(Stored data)
···

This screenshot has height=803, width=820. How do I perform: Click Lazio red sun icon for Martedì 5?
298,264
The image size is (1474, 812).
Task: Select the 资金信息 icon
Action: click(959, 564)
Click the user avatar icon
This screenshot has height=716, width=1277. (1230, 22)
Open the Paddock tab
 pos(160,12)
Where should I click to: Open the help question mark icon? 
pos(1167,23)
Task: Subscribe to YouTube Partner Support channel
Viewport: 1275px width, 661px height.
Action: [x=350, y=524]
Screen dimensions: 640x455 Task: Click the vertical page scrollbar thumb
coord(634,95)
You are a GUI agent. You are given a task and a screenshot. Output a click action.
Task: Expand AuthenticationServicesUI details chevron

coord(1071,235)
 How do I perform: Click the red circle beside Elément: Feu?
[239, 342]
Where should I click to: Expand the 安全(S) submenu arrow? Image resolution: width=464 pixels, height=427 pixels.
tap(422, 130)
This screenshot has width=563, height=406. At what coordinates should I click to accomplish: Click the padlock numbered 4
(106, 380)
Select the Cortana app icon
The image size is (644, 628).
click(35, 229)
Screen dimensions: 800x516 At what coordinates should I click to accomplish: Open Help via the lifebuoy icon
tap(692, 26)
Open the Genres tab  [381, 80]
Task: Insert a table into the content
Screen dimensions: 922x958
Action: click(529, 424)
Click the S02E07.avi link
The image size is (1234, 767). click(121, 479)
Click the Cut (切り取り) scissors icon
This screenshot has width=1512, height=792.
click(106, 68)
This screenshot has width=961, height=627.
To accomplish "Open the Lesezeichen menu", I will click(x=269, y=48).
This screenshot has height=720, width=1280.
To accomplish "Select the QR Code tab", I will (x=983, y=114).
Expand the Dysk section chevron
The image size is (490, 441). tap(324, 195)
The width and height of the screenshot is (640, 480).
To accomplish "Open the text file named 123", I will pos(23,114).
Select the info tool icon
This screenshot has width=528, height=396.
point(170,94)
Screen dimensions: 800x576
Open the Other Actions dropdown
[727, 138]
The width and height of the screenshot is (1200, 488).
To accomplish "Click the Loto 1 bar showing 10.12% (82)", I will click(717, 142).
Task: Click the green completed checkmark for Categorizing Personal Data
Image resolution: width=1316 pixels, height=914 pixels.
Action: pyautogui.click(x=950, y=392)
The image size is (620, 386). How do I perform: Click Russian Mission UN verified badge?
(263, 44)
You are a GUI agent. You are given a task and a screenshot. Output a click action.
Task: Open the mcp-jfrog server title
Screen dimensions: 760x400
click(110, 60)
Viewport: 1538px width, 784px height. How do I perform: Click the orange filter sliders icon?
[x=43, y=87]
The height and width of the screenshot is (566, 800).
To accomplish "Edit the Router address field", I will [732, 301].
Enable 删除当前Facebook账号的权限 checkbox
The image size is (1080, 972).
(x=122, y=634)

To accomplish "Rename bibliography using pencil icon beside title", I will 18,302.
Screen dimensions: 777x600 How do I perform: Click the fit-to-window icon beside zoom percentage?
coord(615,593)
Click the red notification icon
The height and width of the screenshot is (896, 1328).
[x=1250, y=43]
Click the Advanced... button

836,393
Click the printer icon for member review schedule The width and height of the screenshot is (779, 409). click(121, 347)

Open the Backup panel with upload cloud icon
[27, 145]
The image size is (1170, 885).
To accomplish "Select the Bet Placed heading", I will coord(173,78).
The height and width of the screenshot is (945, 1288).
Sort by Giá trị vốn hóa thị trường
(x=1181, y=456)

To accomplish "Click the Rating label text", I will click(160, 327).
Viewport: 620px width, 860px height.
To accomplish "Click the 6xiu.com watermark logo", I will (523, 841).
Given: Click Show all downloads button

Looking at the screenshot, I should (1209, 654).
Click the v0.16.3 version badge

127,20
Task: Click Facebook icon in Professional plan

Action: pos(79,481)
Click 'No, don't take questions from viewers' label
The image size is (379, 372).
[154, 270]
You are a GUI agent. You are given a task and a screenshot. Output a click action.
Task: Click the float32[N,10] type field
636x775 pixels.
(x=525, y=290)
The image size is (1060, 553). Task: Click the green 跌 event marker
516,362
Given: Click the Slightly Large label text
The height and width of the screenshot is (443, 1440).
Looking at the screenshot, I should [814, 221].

···

[Action item]:
Could you repeat every record word for word?

[Solution]:
This screenshot has height=803, width=820. How do I perform: Click Lazio red sun icon for Martedì 5?
298,264
The image size is (1474, 812).
Task: Select the 资金信息 icon
Action: click(959, 564)
Click the user avatar icon
This screenshot has height=716, width=1277. (1230, 22)
Open the Paddock tab
 pos(160,12)
Where should I click to: Open the help question mark icon? 
pos(1167,23)
Task: Subscribe to YouTube Partner Support channel
Viewport: 1275px width, 661px height.
Action: [x=350, y=524]
Screen dimensions: 640x455 Task: Click the vertical page scrollbar thumb
coord(634,95)
You are a GUI agent. You are given a task and a screenshot. Output a click action.
Task: Expand AuthenticationServicesUI details chevron

coord(1071,235)
 How do I perform: Click the red circle beside Elément: Feu?
[239, 342]
Where should I click to: Expand the 安全(S) submenu arrow? Image resolution: width=464 pixels, height=427 pixels.
tap(422, 130)
This screenshot has width=563, height=406. At what coordinates should I click to accomplish: Click the padlock numbered 4
(106, 380)
Select the Cortana app icon
The image size is (644, 628).
click(35, 229)
Screen dimensions: 800x516 At what coordinates should I click to accomplish: Open Help via the lifebuoy icon
tap(692, 26)
Open the Genres tab  [381, 80]
Task: Insert a table into the content
Screen dimensions: 922x958
Action: click(529, 424)
Click the S02E07.avi link
The image size is (1234, 767). click(121, 479)
Click the Cut (切り取り) scissors icon
This screenshot has width=1512, height=792.
click(106, 68)
This screenshot has width=961, height=627.
To accomplish "Open the Lesezeichen menu", I will click(x=269, y=48).
This screenshot has height=720, width=1280.
To accomplish "Select the QR Code tab", I will (x=983, y=114).
Expand the Dysk section chevron
The image size is (490, 441). tap(324, 195)
The width and height of the screenshot is (640, 480).
To accomplish "Open the text file named 123", I will pos(23,114).
Select the info tool icon
This screenshot has width=528, height=396.
point(170,94)
Screen dimensions: 800x576
Open the Other Actions dropdown
[727, 138]
The width and height of the screenshot is (1200, 488).
To accomplish "Click the Loto 1 bar showing 10.12% (82)", I will click(717, 142).
Task: Click the green completed checkmark for Categorizing Personal Data
Image resolution: width=1316 pixels, height=914 pixels.
Action: pyautogui.click(x=950, y=392)
The image size is (620, 386). How do I perform: Click Russian Mission UN verified badge?
(263, 44)
You are a GUI agent. You are given a task and a screenshot. Output a click action.
Task: Open the mcp-jfrog server title
Screen dimensions: 760x400
click(110, 60)
Viewport: 1538px width, 784px height. How do I perform: Click the orange filter sliders icon?
[x=43, y=87]
The height and width of the screenshot is (566, 800).
To accomplish "Edit the Router address field", I will [732, 301].
Enable 删除当前Facebook账号的权限 checkbox
The image size is (1080, 972).
(x=122, y=634)

To accomplish "Rename bibliography using pencil icon beside title", I will 18,302.
Screen dimensions: 777x600 How do I perform: Click the fit-to-window icon beside zoom percentage?
coord(615,593)
Click the red notification icon
The height and width of the screenshot is (896, 1328).
[x=1250, y=43]
Click the Advanced... button

836,393
Click the printer icon for member review schedule The width and height of the screenshot is (779, 409). click(121, 347)

Open the Backup panel with upload cloud icon
[27, 145]
The image size is (1170, 885).
To accomplish "Select the Bet Placed heading", I will coord(173,78).
The height and width of the screenshot is (945, 1288).
Sort by Giá trị vốn hóa thị trường
(x=1181, y=456)

To accomplish "Click the Rating label text", I will click(160, 327).
Viewport: 620px width, 860px height.
To accomplish "Click the 6xiu.com watermark logo", I will (523, 841).
Given: Click Show all downloads button

Looking at the screenshot, I should (1209, 654).
Click the v0.16.3 version badge

127,20
Task: Click Facebook icon in Professional plan

Action: pos(79,481)
Click 'No, don't take questions from viewers' label
The image size is (379, 372).
[154, 270]
You are a GUI agent. You are given a task and a screenshot. Output a click action.
Task: Click the float32[N,10] type field
636x775 pixels.
(x=525, y=290)
The image size is (1060, 553). Task: Click the green 跌 event marker
516,362
Given: Click the Slightly Large label text
The height and width of the screenshot is (443, 1440).
Looking at the screenshot, I should [814, 221].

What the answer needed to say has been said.